3. Run multinode noise simulations
Noise simulations make use of a Monte Carlo method for quantum trajectories.
The noise.sub file
To run multiple simulations, you can define a "submit" file. noise.sub
is
an example of this file format, and is shown below. Notable features include:
universe = docker
means that all jobs will run inside adocker
container.queue 50
submits 50 separate copies of the job.
universe = docker
docker_image = gcr.io/quantum-builds/github.com/quantumlib/jupyter_qsim:latest
arguments = python3 noise3.py
should_transfer_files = YES
transfer_input_files = noise3.py
when_to_transfer_output = ON_EXIT
output = out/out.$(Cluster)-$(Process)
error = out/err.$(Cluster)-$(Process)
log = out/log.$(Cluster)-$(Process)
request_memory = 10GB
queue 50
The job can be submitted from the access point with the condor_submit
command.
# create output directory if it doesn't exist
mkdir -p ./out
# submit the job
condor_submit noise.sub
The output should look like this:
Submitting job(s)..................................................
50 job(s) submitted to cluster 2.
To monitor the ongoing process of jobs running, you can take advantage of the
Linux watch
command to run condor_q
repeatedly:
watch "condor_q; condor_status"
The output of this command will show you the jobs in the queue as well as the VMs being created to run the jobs. There is a limit of 20 VMs for this configuration of the cluster.

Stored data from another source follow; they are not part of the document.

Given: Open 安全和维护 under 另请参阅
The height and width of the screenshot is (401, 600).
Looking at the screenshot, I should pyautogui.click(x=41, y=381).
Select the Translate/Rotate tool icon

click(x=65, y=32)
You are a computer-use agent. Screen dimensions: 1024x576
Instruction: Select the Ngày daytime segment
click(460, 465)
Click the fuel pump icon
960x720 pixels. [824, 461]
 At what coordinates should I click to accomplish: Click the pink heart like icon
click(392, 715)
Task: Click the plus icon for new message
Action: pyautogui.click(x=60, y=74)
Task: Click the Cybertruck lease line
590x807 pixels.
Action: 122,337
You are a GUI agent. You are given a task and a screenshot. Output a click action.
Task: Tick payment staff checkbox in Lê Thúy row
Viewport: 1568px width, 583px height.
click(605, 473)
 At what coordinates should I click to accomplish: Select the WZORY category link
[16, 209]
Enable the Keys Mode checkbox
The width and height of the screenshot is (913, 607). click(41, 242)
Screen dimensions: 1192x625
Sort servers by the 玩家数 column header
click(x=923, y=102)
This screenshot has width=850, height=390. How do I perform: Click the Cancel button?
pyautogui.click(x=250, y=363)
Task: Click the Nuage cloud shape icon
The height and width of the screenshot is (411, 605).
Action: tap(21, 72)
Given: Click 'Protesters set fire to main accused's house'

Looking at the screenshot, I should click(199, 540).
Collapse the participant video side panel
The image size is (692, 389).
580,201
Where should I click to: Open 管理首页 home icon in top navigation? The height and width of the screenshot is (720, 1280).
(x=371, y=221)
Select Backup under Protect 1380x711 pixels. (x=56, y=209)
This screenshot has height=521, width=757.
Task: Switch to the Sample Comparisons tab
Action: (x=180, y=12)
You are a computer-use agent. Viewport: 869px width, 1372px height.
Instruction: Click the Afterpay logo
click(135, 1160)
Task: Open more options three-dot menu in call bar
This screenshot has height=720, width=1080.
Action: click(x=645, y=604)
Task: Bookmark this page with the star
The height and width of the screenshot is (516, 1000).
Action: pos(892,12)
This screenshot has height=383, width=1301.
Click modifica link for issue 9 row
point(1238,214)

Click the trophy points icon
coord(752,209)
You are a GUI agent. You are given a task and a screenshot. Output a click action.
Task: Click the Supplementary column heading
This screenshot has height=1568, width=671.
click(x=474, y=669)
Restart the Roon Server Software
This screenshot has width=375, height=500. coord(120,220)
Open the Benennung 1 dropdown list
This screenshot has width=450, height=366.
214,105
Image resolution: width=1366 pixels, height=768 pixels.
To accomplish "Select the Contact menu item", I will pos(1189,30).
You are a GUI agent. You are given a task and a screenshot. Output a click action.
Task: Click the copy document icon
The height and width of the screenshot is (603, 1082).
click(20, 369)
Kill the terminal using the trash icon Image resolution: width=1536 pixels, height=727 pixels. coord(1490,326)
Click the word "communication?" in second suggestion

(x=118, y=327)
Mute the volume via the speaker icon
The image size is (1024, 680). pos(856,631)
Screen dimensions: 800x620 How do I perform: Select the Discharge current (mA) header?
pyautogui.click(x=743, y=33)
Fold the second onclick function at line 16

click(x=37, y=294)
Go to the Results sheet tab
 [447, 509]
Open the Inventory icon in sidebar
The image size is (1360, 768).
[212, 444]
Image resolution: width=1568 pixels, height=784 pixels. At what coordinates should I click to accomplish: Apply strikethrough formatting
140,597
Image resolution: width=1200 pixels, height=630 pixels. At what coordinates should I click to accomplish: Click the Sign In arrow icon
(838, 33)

When the queue is empty, the command can be stopped with CTRL-C.
The output from all trajectories will be stored in the out
directory. To see
the results of all simulations together, you can run:
cat out/out.2-*
The output should look something like this:
Counter({3: 462, 0: 452, 2: 50, 1: 36})
Counter({0: 475, 3: 435, 1: 49, 2: 41})
Counter({0: 450, 3: 440, 1: 59, 2: 51})
Counter({0: 459, 3: 453, 2: 51, 1: 37})
Counter({3: 471, 0: 450, 2: 46, 1: 33})
Counter({3: 467, 0: 441, 1: 54, 2: 38})
Counter({3: 455, 0: 455, 1: 50, 2: 40})
Counter({3: 466, 0: 442, 2: 51, 1: 41})
.
.
.
4. Shutting down
Next steps
The file being run in the previous example was noise3.py
. To run your own
simulations, simply create a new python file with your circuit and change the
noise3.py
references in noise.sub
to point to the new file.
A detailed discussion of how to construct various types of noise in Cirq can be found here.
For more information about managing your VMs, see the following documentation from Google Cloud:
As an alternative to Google Cloud, you can download the Docker container or the qsim source code to run quantum simulations on your own high-performance computing platform.